A nociceptor (of lat. Nocere , damage ') - also known as Nozisensor or incorrectly as Nozirezeptor denotes - is a free sensory nerve ending, the event of an imminent or carried tissue damage (by thermal, chemical or mechanical noxae ) electrical signals ( action potentials ) generated . Nociceptors form the starting point of nociception , their irritation is thus typically accompanied by a sensation of pain .
The term nociceptor was coined in 1906 by the British physiologist Charles Scott Sherrington . In the 1960s, the American physiologist Edward Perl (see web links) made significant contributions to the elucidation of the function of nociceptors.
Depending on the type of nerve fiber: Aδ fiber (sparsely myelinated, diameter 1–6 µm, conduction velocity 5–30 m / s) or C fiber (non-myelinated, diameter 0.2–1.5 µm, conduction velocity 0.5–2 m / s) and their specific reactivity, nociceptors can be divided into three groups:
- Mechanonociceptors that respond to strong, especially sharp stimuli (endings of Aδ fibers)
- Polymodal nociceptors that also react to heat and cold pain and chemical pain stimuli. Depending on the fiber properties, they can be differentiated into Aδ-polymodal nociceptors and C-polymodal nociceptors .
- Silent nociceptors , nociceptors that cannot be excited in healthy tissue, the stimulus threshold of which is lowered to a particularly sensitive level by inflammation (endings of C fibers).
The first type is responsible for triggering the first pain and protective reflexes, whereas the second type characterizes the longer lasting, delayed pain (usually burning over an area).
In the skin there are nociceptors as free nerve endings , so-called intraepidermal nerve fiber endings [IENFE], of afferent Aδ and C fibers in a ratio of 1: 7. Free nerve endings are characterized by a peripheral branch. They have a fenestrated covering made of Schwann cells and have numerous varicosities (swellings). These are mostly located near blood vessels and mast cells . Some of them penetrate the epidermis . Nociceptors are of crucial importance for the properties of the skin as a protective covering for the organism.
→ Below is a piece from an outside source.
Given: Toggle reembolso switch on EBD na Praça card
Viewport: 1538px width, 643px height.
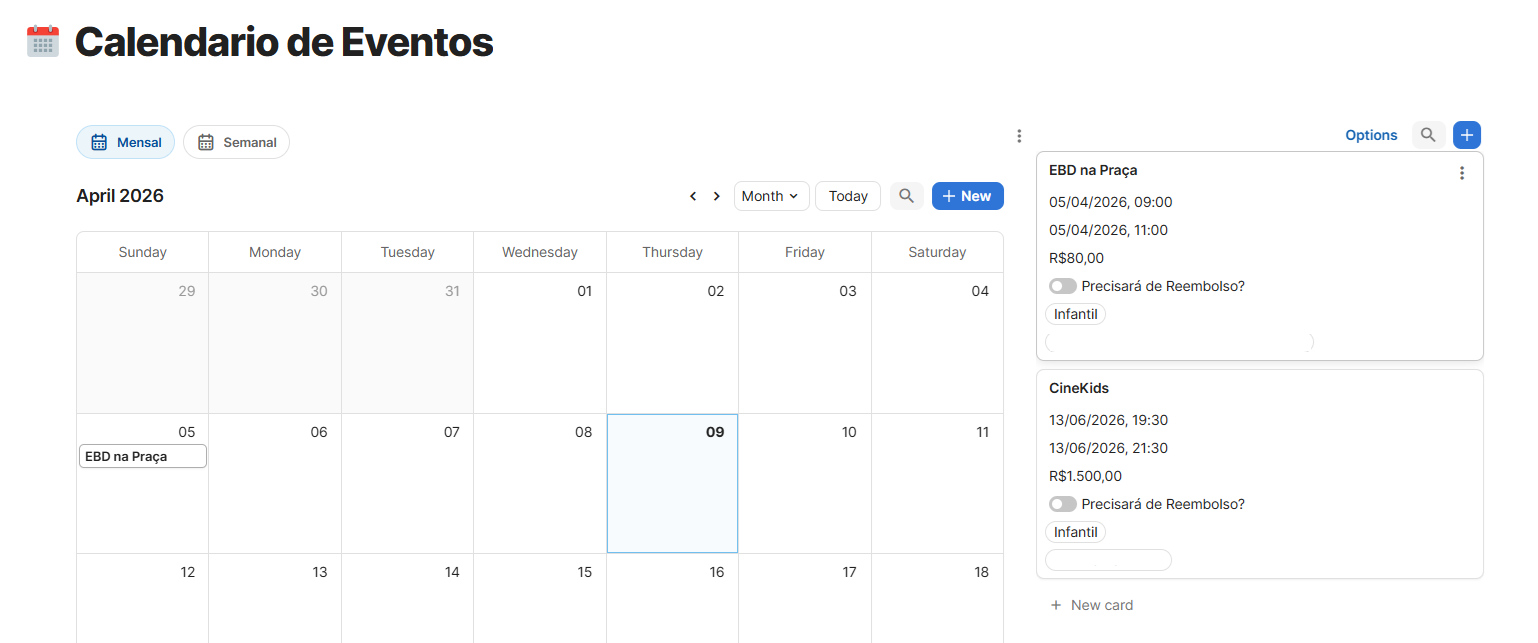Looking at the screenshot, I should (1062, 286).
In certain diseases (e.g. diabetes mellitus ), the nociceptors at the ends of the longest nerve fibers (in the feet) can wither; the result is insensitivity to pain in injuries to the feet.
The density (i.e. number per area) of nociceptors in humans is greater than that of any other skin receptor . The distribution of the free IENFE on the body surface is not uniform and varies considerably between individuals (by a factor of 10) between healthy normal persons. The density of the heat nociceptors - determined in 8 body regions - is highest at the fingertips, followed by the palms, forehead, soles of the feet, shoulders, back, calves, and lowest at the dorsum of the feet. You can find nociceptors in the muscles, around the intestines and other parts of the body. Ligaments and tendons of the joints also contain nociceptors, e.g. B. on the foot, however, per area about 100 times less than in the skin.
In the human body there are nociceptors in almost every tissue. Exceptions include visceral organs such as the brain , parenchyma of the liver , lungs , the inner leaf of the lung membrane (= pleura pulmonalis, = pleura visceralis), kidney and adrenal glands , spleen , but also thyroid , pancreas , cartilage , inner parts of the intervertebral discs , synovial membrane , Ligamentum anterius and vertebral body (with the exception of the posterior quarter), uterine body and visceral peritoneum (peritoneum) , visceral pleura (lung membrane ), parts of the pericardium (visceral pericardium) as well as retina , vitreous humor, eye lens and tooth enamel , which themselves have no or no significant accumulation have nociceptors, but are usually encased by one or more pain-sensitive tissues or connective tissue capsules (e.g. the meninges and the liver capsule or the parietal peritoneum and the parietal pleura ), from which (sometimes enormous) pain can arise.
For mammals, it has been proven that nociceptors are embodied by so-called free nerve endings of the thin, sensitive Aδ and C nerve fibers. The excitation by thermal, mechanical or chemical pain stimuli occurs at high stimulus intensities , see pain threshold , see quantitative sensory testing . Characteristic is little or no adaptive control .
Substances that activate nociceptors are called algogenic , these substances cause pain. Algogenic substances are z. B. serotonin , bradykinin , histamine as well as potassium ions and leukotrienes . Formaldehyde is also used in pain research .
In embryonic development, nociceptors, like nerve tissue, generally arise from the ectoderm .
- Introduction: Nociception and Pain (PDF; 1.4 MB)
- Edward Perl , studied how nociceptors work.
- Flexicon: Nociception
- Nociception ( Memento of the original from March 21, 2016 in the Internet Archive ) Info: The archive link was inserted automatically and has not yet been checked. Please check the original and archive link according to the instructions and then remove this notice.